Hypoxic-Core (HyCo) Spheroids Recapitulate Hallmarks of Clinical Hypoxia: A Simple Chip-Based Method for Translational Oncology

Hypoxia influences the biology and response of cancers. No user-friendly device allows the study of hypoxia on highly-controlled clinically-relevant tumor models. Here, we describe how hypoxic-core (HyCo) spheroids generated using our unique non-perfused microfluidic device recapitulate key clinical hallmarks of hypoxia in vitro . Our PDMS-made system can generate up to 240 spheroids naturally exhibiting a diffusion-driven hypoxic core in only 4 days, here from two sarcoma cell lines. Compared to smaller normoxic spheroids from the same cell lines, known hypoxia-related genes are upregulated in HyCo spheroids.
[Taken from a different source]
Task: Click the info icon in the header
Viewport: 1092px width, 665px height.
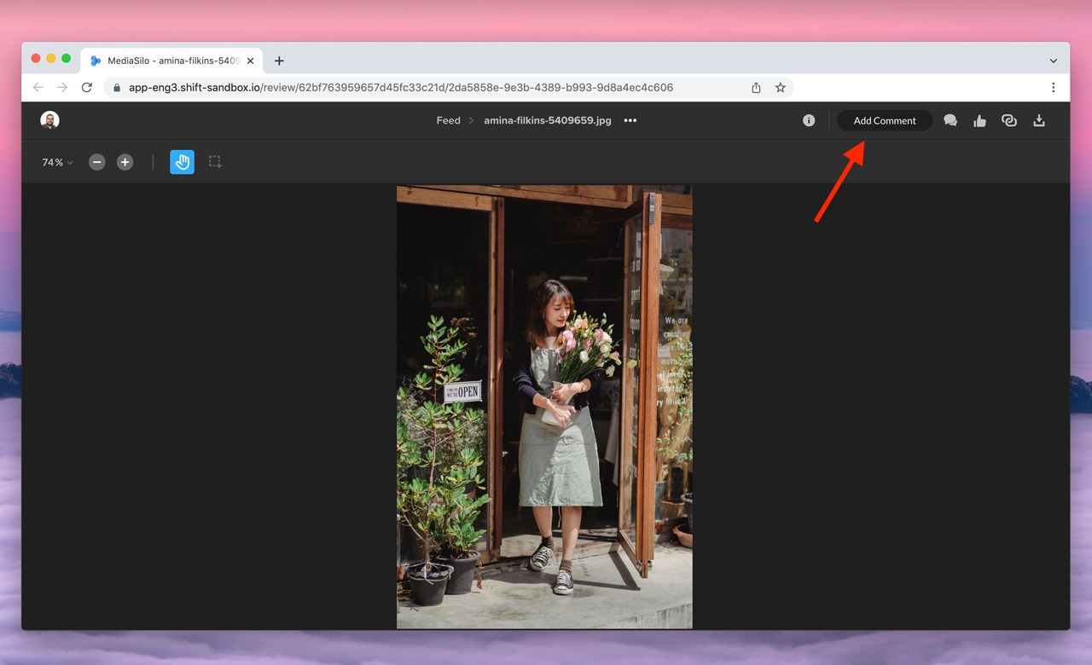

In addition, HyCo spheroids display hallmark hypoxia-induced resistance to radiotherapy and chemotherapy, along with increased invasiveness. Finally, to demonstrate applications of our HyCo spheroids and on-chip framework in drug development, we used our HyCo-derived gene expression dataset to select a drug candidate (diethyl-pythiDC) and confirmed its effect on spheroid invasiveness. Our results suggest that HyCo spheroids can be efficiently used as translational tools to integrate hypoxia in cancer research, without complex workflows or setups.